STV Take: This post pushes founders to get more specific about the purpose of the capital they are raising. Venture capital can be a great fit when a business needs fuel for rapid growth and there is early evidence of where that capital can be put to work, but it is often a poor match for companies that primarily need inventory financing, equipment, working capital, or simply more time to compound steadily. Founders can save themselves a lot of wasted meetings by first getting clear on why they are raising money and what kind of business they want to build.
✂️ Measure Twice, Cut Once
In “Measure Twice, Cut Once”, Mark Suster argues that fundraising should be run like a process, which will not be a new idea to long-time readers of this newsletter. He encourages founders to identify the right investors before they begin pitching, qualify them based on fund and stage fit, and use trusted introductions wherever possible. He also discusses how founders should think about targeting individual partners based on career stage and firm tenure.
“So while it might seem like it’s unfair, the golden rule in sales is that when you’re the seller you own follow up. Always. So best to be humble. Not get mad. Understand the other person’s shoes a bit. And find ways to drive the engagement yourself.”
— Mark Suster
STV Take: The strongest point in this piece is the reminder that founders need to qualify investors just as much as investors qualify companies. Not every firm that takes a meeting is truly a fit on stage, sector, check size, ownership expectations, or appetite to lead. When founders skip that work, the process can look busy without actually moving closer to a term sheet. A tighter, better-qualified target list usually does more for fundraising momentum than simply taking more meetings.

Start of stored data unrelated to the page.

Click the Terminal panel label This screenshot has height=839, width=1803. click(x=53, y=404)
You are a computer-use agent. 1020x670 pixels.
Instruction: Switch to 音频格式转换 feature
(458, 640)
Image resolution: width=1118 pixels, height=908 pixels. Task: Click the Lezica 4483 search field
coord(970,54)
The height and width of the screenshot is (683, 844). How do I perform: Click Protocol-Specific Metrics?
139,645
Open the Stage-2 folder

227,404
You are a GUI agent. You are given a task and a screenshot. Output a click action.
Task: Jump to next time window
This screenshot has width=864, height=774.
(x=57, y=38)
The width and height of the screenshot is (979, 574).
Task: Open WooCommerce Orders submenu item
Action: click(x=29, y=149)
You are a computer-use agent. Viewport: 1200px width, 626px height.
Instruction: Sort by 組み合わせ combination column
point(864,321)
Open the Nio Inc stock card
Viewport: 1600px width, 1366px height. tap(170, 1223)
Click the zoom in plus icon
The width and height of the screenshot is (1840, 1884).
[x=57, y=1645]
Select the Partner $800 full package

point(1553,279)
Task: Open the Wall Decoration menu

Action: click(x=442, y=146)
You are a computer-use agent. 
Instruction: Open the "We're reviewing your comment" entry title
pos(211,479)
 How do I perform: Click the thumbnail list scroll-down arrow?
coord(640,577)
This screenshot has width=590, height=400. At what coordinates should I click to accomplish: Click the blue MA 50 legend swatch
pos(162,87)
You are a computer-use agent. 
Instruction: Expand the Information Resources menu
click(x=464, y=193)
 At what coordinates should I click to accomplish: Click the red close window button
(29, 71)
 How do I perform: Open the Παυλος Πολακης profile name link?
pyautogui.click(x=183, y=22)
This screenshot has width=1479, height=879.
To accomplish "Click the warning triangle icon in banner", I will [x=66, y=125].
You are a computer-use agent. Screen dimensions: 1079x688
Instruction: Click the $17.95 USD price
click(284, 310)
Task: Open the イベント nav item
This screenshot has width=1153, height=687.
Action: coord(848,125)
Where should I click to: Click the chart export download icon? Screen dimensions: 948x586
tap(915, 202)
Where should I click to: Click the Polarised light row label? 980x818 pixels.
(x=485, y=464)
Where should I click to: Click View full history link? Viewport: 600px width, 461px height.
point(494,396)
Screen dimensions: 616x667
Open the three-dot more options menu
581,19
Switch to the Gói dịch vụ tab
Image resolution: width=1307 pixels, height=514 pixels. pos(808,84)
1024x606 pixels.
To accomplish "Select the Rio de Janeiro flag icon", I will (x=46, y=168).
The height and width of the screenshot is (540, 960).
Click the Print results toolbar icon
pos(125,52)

👨💻 Cap Tables, Compensation, and Culture
TechCrunch’s Build Mode podcast features General Catalyst’s Yuri Sagalov on the early decisions that shape a startup long before scale, like who is on the cap table, how equity is split, and how founders frame compensation with early hires. Sagalov’s point is that investors are not interchangeable, and that the wrong kind of involvement can be more damaging than unhelpful. He also offers practical guidance on seed dilution, co-founder equity splits, and the importance of being candid with early employees about startup risk. Ultimately, the episode is about treating ownership and incentives as foundational parts of team design, not just legal or financing details.
“Usually, I like to see as a rule of thumb, no more than 20 to 25% dilution by the Seed round.”
— Yuri Sagalov
STV Take: This episode rightfully identifies that the earliest structural decisions in a startup reverberate for a long time. Founders understandably focus on getting the round done, but who ends up on the cap table and how ownership is allocated can shape culture, incentives, and decision-making for years. As we have discussed before, these choices also carry downstream fundraising implications; e.g., giving up too much equity too early (note: the above quote is a good benchmark). A messy cap table can create concerns about founder incentive alignment and room for future ownership, while a difficult investor can introduce governance friction that makes later rounds harder to complete.


Great content for early stage founders. Wish more of this stuff existed when I was getting started.